The black stuff pooled beneath his head, burning streaks across his face and neck until it flowed and sizzled against the floor. Her cardigan began to smolder at the edges. Nadia tried to tune out the screaming of the secretary or Ms. Walsh shouting directions for the ambulance into the phone; the important thing right now was to focus on him, give him a little comfort if possible.
When the office door opened, Nadia looked up in hopes of seeing the paramedics—but instead Elizabeth stood there, unruffled as ever. Nobody else in the office even seemed to notice she’d walked in; her glamours protected her.

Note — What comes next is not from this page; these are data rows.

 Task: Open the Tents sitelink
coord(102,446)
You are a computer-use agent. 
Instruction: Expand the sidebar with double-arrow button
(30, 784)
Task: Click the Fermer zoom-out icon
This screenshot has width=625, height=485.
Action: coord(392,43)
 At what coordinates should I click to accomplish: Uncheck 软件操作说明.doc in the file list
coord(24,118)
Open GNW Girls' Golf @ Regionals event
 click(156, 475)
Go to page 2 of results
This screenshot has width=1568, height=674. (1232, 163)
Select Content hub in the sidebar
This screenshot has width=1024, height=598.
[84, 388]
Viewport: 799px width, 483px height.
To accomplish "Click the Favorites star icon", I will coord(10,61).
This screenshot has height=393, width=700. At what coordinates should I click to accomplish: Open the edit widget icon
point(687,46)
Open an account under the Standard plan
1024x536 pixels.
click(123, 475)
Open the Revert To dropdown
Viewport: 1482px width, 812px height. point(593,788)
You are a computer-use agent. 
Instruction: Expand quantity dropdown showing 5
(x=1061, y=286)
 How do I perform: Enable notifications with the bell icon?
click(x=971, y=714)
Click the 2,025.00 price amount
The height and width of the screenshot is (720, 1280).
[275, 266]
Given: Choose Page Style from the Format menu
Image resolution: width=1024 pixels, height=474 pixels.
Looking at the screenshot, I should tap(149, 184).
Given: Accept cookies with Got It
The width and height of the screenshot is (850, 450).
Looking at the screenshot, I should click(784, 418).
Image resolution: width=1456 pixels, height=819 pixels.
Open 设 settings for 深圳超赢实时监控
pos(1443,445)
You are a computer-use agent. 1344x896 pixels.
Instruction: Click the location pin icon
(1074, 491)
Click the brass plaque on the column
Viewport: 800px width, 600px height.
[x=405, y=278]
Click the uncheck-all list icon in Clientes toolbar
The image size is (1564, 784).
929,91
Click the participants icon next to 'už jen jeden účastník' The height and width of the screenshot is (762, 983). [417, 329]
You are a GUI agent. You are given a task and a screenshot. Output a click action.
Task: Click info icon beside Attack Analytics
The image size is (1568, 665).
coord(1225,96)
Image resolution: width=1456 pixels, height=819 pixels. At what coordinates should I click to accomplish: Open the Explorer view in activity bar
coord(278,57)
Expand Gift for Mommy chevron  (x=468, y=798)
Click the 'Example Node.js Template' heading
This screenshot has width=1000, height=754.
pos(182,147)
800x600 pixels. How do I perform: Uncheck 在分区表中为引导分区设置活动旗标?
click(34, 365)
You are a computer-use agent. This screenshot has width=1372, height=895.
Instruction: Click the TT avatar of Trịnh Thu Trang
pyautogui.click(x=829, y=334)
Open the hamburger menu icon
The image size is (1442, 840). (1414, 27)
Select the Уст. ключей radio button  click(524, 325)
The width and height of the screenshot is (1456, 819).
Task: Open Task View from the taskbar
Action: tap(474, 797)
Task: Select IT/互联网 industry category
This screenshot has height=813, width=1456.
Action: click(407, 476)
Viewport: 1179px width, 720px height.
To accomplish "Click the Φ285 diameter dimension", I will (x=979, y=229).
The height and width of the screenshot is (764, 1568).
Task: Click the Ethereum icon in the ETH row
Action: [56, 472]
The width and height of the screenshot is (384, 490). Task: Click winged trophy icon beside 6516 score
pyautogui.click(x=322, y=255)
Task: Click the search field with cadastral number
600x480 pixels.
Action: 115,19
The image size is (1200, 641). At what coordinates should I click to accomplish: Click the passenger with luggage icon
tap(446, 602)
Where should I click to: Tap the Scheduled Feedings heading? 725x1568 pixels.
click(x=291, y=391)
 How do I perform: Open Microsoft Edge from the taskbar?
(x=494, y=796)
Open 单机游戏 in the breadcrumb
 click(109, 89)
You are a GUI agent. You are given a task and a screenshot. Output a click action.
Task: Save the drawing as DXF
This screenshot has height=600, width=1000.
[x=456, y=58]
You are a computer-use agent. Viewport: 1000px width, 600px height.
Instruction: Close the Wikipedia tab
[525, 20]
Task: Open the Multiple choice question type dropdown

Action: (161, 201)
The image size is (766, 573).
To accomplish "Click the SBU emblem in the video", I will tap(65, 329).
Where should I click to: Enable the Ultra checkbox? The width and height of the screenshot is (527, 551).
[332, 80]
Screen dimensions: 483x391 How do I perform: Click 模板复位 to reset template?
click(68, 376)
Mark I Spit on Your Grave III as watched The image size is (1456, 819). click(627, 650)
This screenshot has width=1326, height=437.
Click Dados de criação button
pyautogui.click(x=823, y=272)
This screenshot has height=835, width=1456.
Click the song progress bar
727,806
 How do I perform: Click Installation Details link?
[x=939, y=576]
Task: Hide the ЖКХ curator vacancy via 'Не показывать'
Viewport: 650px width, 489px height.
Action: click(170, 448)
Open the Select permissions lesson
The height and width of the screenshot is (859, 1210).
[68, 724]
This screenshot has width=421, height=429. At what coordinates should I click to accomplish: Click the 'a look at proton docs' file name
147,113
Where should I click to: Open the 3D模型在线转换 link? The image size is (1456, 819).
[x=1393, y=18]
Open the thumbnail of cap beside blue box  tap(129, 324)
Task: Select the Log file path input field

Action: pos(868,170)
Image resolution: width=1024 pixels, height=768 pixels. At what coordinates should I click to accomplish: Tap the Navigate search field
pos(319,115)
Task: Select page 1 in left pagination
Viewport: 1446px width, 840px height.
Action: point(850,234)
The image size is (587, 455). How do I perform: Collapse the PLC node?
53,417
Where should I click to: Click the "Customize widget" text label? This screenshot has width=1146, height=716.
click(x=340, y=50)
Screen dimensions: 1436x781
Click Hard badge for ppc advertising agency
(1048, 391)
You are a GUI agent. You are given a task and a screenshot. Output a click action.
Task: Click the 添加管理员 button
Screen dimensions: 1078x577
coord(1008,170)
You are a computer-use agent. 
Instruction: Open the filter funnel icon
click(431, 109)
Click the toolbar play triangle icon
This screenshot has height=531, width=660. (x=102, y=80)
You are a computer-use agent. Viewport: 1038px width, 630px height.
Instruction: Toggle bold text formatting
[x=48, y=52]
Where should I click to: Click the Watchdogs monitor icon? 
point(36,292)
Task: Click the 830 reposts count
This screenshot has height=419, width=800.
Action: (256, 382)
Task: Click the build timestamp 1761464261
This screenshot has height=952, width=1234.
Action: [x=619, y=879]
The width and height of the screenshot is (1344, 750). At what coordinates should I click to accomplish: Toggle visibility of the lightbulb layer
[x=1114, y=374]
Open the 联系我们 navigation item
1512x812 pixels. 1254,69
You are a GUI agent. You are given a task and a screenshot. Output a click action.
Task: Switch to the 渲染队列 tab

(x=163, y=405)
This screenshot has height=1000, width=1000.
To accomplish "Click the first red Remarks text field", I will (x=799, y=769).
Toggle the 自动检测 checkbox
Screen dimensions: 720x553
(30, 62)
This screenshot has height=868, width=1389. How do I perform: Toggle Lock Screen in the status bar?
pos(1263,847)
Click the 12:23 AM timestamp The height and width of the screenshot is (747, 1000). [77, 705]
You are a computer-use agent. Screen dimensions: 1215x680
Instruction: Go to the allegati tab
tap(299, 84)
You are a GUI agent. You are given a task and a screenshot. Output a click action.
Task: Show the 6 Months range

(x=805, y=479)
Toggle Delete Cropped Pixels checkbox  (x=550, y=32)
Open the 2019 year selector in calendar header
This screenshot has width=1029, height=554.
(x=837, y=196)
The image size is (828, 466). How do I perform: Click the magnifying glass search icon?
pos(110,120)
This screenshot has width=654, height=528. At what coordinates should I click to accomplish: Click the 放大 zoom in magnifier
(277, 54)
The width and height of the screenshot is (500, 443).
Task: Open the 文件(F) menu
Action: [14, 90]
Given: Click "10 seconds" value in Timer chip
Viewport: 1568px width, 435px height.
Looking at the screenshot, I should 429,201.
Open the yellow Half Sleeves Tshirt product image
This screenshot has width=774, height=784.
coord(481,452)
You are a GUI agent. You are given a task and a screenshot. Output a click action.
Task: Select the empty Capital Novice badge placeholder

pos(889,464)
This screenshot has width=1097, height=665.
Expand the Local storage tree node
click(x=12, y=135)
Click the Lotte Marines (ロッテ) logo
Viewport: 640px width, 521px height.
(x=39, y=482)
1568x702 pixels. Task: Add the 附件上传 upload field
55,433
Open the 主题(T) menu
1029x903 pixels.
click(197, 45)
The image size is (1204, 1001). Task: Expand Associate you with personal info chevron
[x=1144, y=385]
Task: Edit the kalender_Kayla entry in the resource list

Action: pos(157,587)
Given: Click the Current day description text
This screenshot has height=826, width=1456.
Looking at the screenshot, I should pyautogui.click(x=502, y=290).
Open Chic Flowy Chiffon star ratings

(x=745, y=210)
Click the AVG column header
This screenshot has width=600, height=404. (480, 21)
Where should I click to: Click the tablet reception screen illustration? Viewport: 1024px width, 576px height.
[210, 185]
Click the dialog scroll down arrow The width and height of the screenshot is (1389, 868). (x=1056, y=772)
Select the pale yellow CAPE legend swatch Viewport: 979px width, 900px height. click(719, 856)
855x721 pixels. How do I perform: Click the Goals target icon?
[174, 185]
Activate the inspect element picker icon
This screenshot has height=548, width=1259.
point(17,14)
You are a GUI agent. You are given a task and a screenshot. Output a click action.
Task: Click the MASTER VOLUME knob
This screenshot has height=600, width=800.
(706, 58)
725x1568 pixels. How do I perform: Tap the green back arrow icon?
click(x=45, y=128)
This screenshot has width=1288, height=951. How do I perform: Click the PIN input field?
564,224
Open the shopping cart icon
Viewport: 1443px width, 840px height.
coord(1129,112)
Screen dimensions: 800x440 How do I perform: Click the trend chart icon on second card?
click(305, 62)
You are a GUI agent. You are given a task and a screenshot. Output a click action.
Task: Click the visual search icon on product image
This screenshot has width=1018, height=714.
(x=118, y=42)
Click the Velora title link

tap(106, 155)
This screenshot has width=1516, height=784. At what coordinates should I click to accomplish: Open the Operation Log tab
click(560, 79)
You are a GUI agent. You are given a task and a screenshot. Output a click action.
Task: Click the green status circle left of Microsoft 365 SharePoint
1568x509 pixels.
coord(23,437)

“What are you doing to him?” Nadia wanted to just get up and shake the truth out of Elizabeth, but Uncle Gary had clasped her hand, and she wouldn’t leave him there. “Why?”
Elizabeth dropped to her knees just in front of Nadia, close enough that Nadia could see the soft dusting of freckles across her cheeks. The acrid smoke from the black stuff on the floor wreathed around her face. “You can have the truth. You know that. And you know the price.”
Join Elizabeth. Work with her. Learn from her, Asa’s voice whispered in her memory. You’ll learn enough to destroy her long before the One Beneath has a claim on your soul.
As before, Elizabeth dipped two fingers into the gunk and lifted her hand to her bared shoulder. By now Nadia could see how the burned lines on her skin began to form the symbol she’d found in the Book of Shadows, the one that had some connection to Mateo’s family. And those first lines—a regular burn would have begun to heal by now, but instead it seemed to have burned even farther into Elizabeth’s flesh, which was so red and raw that Nadia winced to look at it.
This sign shall mark His path. The road has three sections. What was that supposed to mean? Was it a way of keeping Asa in the world?